→ Görev
Alıntı metinde "İşte söz konusu" ile başlayıp "uzun bir pasaj..." ile biten bölümü hiçbir değişiklik yapmadan kopyalayın.

→ Alıntı metin
------------------------------------
Gerek Amerika´da gerekse dünya üzerinde buna benzer binlerce kitap yayınlandığı halde (Yahudi düşmanlarının hislerini sömürerek satış garantisi olduğu için bu tarzda işkembe kaynaklı pek çok kitap bizim ülkemizde de ard arda yayınlanıyor) hiçbiri ABD yönetimi ve İsrail lobisinin bu kadar öfkesini çekmemişti. (Aslında ne İsrail ne de ABD kendilerine söven ve okuyanı kendisine sövdüren bu tarz sözde araştırma kitaplarından çok da rahatsız değiller. Hatta memnun bile sayılabilirler. Çünkü bu tarz kitaplar toplumda düşüncenin yerini öfkenin almasını sağladığı ve kitlelerin küçük provokasyonlarla topyekun yönledirilebilmesini kolaylaştırdığından onların emperyalist emellerini gerçekleştirmelerine de yarar sağlayabiliyor...)
İşte söz konusu kitaptan ABD´nin İsrail´e desteğini haklı göstermek için kamuoyuna sunduğu gerekçeler ve bu gerekçelerin tutarsızlığını gözler önüne seren uzun bir pasaj...
ÖNEMİNİ YİTİREN AHLÂKİ GEREKÇE
Sözde stratejik değerinin yanı sıra İsrail’in destekçileri onun koşulsuz ABD desteğini hak ettiğini de savunuyorlar, bunun için de gerekçeleri:
1) İsrail zayıf ve etrafı düşmanlarla çevrili bir ülkedir;
2) demokrasiyle yönetilmektedir ve bu ahlâken tercih edilen bir yönetim biçimidir;
3) Yahudi halkı geçmişte kendisine karşı işlenen suçlardan dolayı çok acı çekmiştir ve bu nedenle özel muamele görmeyi hak etmektedir ve;
4) İsrail’in davranışları ahlâki açıdan muhaliflerinkinden daha üstündür.
------------------------------------
→ Veri kayıtları
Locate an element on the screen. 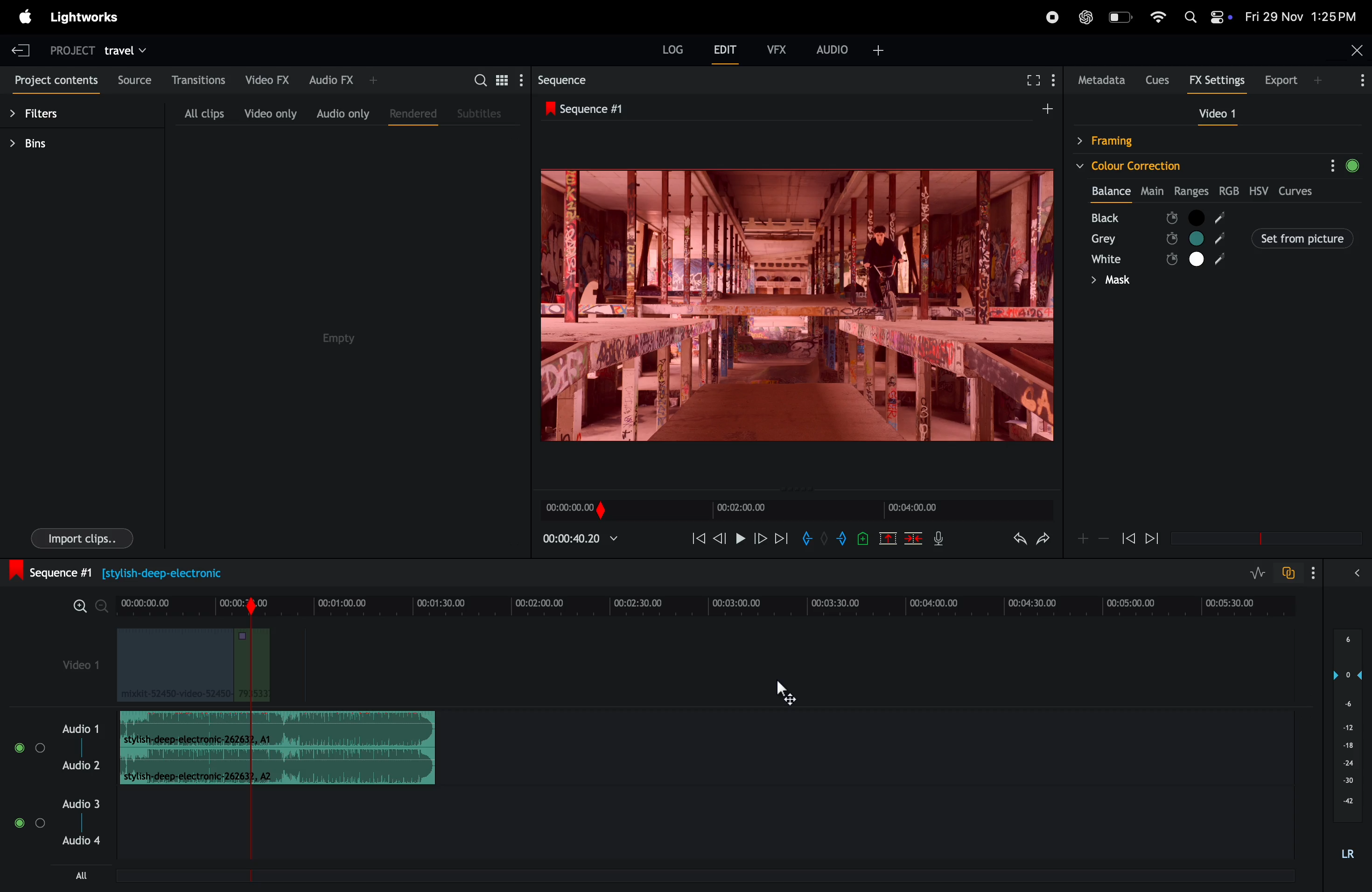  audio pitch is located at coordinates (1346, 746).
------------------------------------
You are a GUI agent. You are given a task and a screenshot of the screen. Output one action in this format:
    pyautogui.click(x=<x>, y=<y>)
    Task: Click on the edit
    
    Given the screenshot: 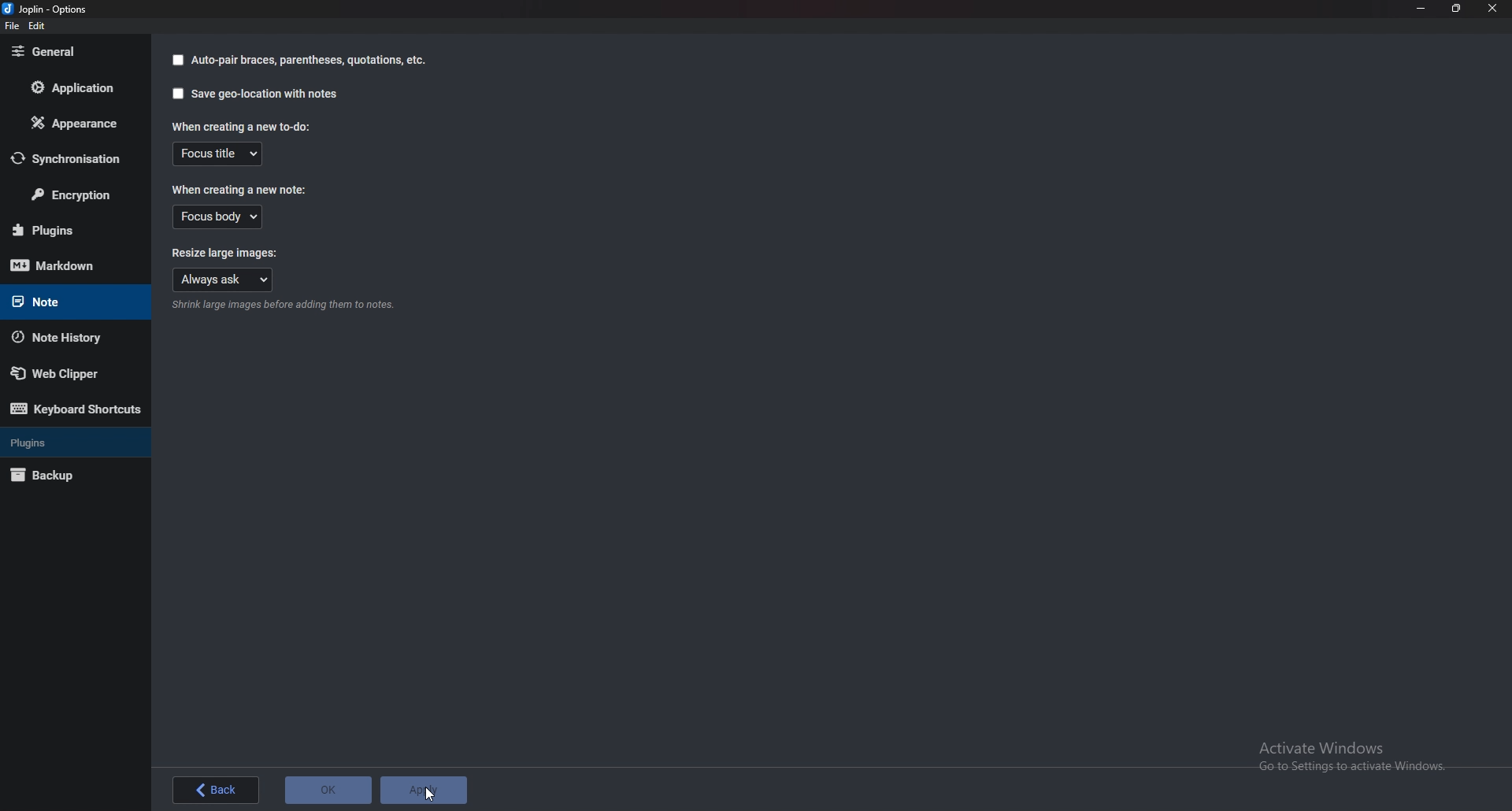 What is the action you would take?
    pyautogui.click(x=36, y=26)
------------------------------------
→ Alıştırma çözümü
İşte söz konusu kitaptan ABD´nin İsrail´e desteğini haklı göstermek için kamuoyuna sunduğu gerekçeler ve bu gerekçelerin tutarsızlığını gözler önüne seren uzun bir pasaj...